** START OF PAGE TEXT **
Archive for April, 2011

Aurora, Oh Aurora! Elgin, Oh, Elgin! Everything’s fine with Criminal Charges and the Law

Monday, April 25th, 2011

To this criminal defense lawyer, it seems that not soon after my criminal law post regarding State Rep. Keith Farnham’s “new” idea about requiring defendant’s to reimburse the police for the cost of the defendant’s arrest, that Elgin continues to go further and further with the same idea. Now, if you are arrested for the criminal charge of DUI, in addition to other traffic stops and criminal arrests, you’ll have to pay the city of Elgin $500 for your car’s tow, as well as for the cost of the car’s impoundment itself by the private company. This is the case even if there is a perfectly fine driver there to drive the car home making the tow unnecessary, but also in cases in which a person is found not guilty of the crime, and even if there is a finding of no probable cause for the crime. This is the same process the city of  Aurora, Il, has been using for years. The officials know that since the fine is “only” $500, that such persons subject to the fine will not hire a lawyer to defend against the fee charged because lawyers understandably have to charge more than that to wait around and conduct a prepared trial. What a racket.

     It is this criminal lawyer’s opinion that this is not constitutional. It fails to afford a person reasonable due process. It presumes people guilty first by holding the car or a posted $500 hostage until the hearing, in which the administrative judge is someone picked by and paid for by the same municipality that seeks to gain money through this process. The Elgin government officials even say this – that their goal is to raise 1.5 million dollars a year in revenue under this sham process.
** END OF PAGE TEXT **
STATED GOAL: Rewrite the blog post about Elgin's tow fees from "It is this criminal" down to "this sham process.", replacing "administrative judge" with "hearing officer". The entries that come next aren't needed for this.
** START OF DATASET EXCERPTS **
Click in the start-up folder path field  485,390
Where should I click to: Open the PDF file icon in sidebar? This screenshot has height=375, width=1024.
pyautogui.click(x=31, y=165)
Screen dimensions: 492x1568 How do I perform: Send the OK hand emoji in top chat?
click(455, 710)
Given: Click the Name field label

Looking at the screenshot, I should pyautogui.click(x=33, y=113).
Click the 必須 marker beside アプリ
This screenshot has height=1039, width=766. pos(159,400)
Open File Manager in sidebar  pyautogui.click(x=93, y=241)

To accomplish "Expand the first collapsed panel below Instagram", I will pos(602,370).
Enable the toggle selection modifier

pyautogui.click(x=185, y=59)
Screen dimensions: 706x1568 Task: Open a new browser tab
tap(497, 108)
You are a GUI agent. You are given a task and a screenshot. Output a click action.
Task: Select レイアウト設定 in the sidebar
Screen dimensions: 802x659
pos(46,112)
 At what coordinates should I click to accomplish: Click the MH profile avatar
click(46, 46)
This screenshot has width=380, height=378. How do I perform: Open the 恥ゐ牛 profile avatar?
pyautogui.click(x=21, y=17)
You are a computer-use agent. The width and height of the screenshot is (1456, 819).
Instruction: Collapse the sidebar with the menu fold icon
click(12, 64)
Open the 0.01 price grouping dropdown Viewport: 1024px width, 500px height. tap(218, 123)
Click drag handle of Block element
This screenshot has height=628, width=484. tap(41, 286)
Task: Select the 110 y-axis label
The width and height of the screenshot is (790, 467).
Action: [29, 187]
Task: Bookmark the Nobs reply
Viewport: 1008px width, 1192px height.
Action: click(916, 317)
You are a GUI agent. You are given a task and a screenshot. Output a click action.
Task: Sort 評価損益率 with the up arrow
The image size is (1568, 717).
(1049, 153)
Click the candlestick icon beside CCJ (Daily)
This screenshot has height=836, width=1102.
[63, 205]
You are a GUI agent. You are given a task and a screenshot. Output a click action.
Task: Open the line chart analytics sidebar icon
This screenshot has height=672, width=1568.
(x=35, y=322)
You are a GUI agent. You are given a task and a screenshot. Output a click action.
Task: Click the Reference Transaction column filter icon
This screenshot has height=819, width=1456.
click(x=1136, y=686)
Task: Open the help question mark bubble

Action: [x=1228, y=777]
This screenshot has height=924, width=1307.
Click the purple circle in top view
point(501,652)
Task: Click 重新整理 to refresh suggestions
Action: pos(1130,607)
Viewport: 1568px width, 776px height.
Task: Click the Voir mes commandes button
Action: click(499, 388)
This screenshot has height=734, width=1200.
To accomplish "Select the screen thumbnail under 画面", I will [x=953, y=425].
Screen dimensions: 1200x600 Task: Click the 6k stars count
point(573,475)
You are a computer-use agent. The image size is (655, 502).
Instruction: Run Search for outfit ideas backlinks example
** END OF DATASET EXCERPTS **
WRITTEN RESPONSE:
It is this criminal lawyer’s opinion that this is not constitutional. It fails to afford a person reasonable due process. It presumes people guilty first by holding the car or a posted $500 hostage until the hearing, in which the hearing officer is someone picked by and paid for by the same municipality that seeks to gain money through this process. The Elgin government officials even say this – that their goal is to raise 1.5 million dollars a year in revenue under this sham process.